The weeks of recovery were a bit arduous, but I was blessed. The staff, laypeople and clergy in the synagogue handled everything. The community was wonderful.

To have others pray for you is a sensation that brings inexpressible relief and joy. I felt anew that we are bearers of God's standard in this world.

The Talmud says achevruta o mituta - "friendship or death." That was a lesson I always thought drenched in exaggeration, but it is so. Community is life, and as one Hasidic master put it, "God speaks the language of human beings."

Under strict orders to rest, I asked people not to call. The phone was silent; word reached us of prayers sent through the Internet, offered in homes and in shuls.

My family ate meals that were brought by the congregation. People sent books, videotapes, beautiful cards. I felt wrapped in a remarkable covering of community chesed.

In the 1950s, when Whittaker Chambers wrote his autobiography, "Witness," about breaking with the Communist Party, Andre Maulraux sent him a telegram: "You have not returned from hell with empty hands."

For any powerful experience, the questions for one's soul are: What did it teach you - have you returned with empty hands? For me, it is still too early to tell. I need time - time to see what, if anything, I have really learned.

But apart from a keener sense of the passing away of all things, I have a few observations.

Judaism takes darkness seriously. Everything begins with the dark: "There was evening and there was morning," Genesis says - light emerges from darkness.

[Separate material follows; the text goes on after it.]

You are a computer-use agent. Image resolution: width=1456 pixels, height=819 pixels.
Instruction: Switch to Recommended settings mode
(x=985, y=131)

Rebbe Aharon of Apt said that darkness was the chair on which light sits. That appreciation of darkness is a powerful theme in our tradition. We see it in the world.

Anyone who faces serious illness comes to believe in darkness. I believe not only in its existence - I always have - but in its power. Darkness has a power to show things that light obscures.

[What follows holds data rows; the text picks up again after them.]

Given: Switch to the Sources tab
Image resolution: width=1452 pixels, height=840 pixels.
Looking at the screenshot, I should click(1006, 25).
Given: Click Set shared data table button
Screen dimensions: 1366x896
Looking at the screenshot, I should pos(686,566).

Through the darkness I came to see the contours of my life in a different way. The shadows became less frightening but also more central. When the psalmist declares that he walks through the valley of the shadow of death, that is the darkness we must walk through.

It is the sitra achra, the "second side," the shadow side - and without it there is no growth.

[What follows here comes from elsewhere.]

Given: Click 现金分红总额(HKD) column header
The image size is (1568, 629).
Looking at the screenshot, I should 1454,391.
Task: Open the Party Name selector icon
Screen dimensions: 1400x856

So I ask myself again and again, what grew in the shadows? It was not that I realized each moment of life is precious. I know that and cannot act that way. I cannot cherish each moment of life and banish all annoyance, anger, pettiness and bitterness. We do not excise the range of human emotion because we have faced death. Still, for a moment, when the possibility whispered, it put an impress on my soul.

It taught me anew how powerful human kindness is. I realized, for those blessed enough to live through such an experience, that there are models: Almost every major character in the Bible builds his or her life on a second chance. Abraham, Sarah, Isaac, Leah, Moses, Ruth and so many more stand in the circle of second chances.

We may not know what it means, but when God grants a second chance, we are not permitted to ignore the mystery. Perhaps the mystery itself is the meaning.

Almost two months after the surgery, we flew to Philadelphia for my niece's bat mitzvah. There, over the Torah, I "benched Gomel," saying the prayer that thanks God for sparing one's life. Completely unexpectedly, tears welled up in eyes.

I thought of God's words through the prophet Isaiah: "I have heard your prayers, I have seen your tears."

Is there anything more to ask?

At times, I think the only message is to appreciate anew my favorite line in all of Jewish prayer. It is the final line of the Shabbat service, from Adon Olam, and all too often ignored amidst folding tallitot and people rushing to kiddush: "In Your hand I entrust my soul, both asleep and awake. And if my spirit should pass away, God is with me. I will not be afraid."

David Wolpe is senior rabbi at Sinai Temple in Los Angeles.